A. Anonymous commented

I object to DA 2021/69, an application to build a two story, 8 double room boarding house at 15 Wolli Creek Rd because it irresponsibly exploits the housing crisis while exacerbating local parking and amenity issues.
Parking:
The plans show 4 parking bays on site. This is not enough for a development catering for 16 adults. It is already a challenge to find a parking spot in the area, especially when there are soccer games or training at Gardiner Park.
Infrastructure
Under the Bayside Local Strategic Planning Statement Kogarah and Rockdale are areas identified as areas where existing infrastructure and resources are already in place to support tenants who would require extra social support that is not found in Banksia. The nearest hospital is in Kogarah, the nearest supermarket is in Rockdale, the nearest police station is in Kogarah and social services are also located in Rockdale and Kogarah.
Noise and traffic:
I am concerned that this development would increase traffic and street noise. With Gardiner Park being developed traffic is already at disturbing levels, and this would make it worse.
Exploitation of people on lower incomes:
Over the last few decades economic inequality has sharply risen, housing prices have increased and as a result many people are experiencing a crisis in housing affordability. To alleviate this crisis, the state government needs to fund social and affordable housing, and Bayside Council should work with community housing providers and the state government to facilitate this. Both an increase in social housing for people on low incomes and affordable housing for key workers is needed. Established Community Housing Providers have the resources and experience to manage tenants in both these categories.
Instead, the government has created planning laws that allow boarding houses to be built with self-contained rooms that are much smaller than the minimum size of an apartment. DA 2021/69 is for a two-story, 8 double room boarding house. If each room is rented for $250 per week, the landlord would make $2000/week. However, if the development was for two conventional flats, rented at $500 per week each, then the income is $1000/week. This hypothetical example shows that landlords can earn roughly twice as much by building boarding houses rather than conventional units. Developers should not be allowed to profiteer from people experiencing financial hardship.

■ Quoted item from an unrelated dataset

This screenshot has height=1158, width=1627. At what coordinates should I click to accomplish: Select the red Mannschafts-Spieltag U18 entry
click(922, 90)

I therefore object to DA 2021/69 and call on council not to allow any boarding house developments in the Bayside Council area unless the development is under the management and care of an experienced and not-for-profit community housing provider or Housing NSW. To address the housing affordability crisis, Bayside Council must include targets for social and affordable housing, and concrete mechanisms for achieving them. This should include provision of greater diversity in not-for-profit housing to meet the accessibility needs of changing demographics and disadvantaged groups.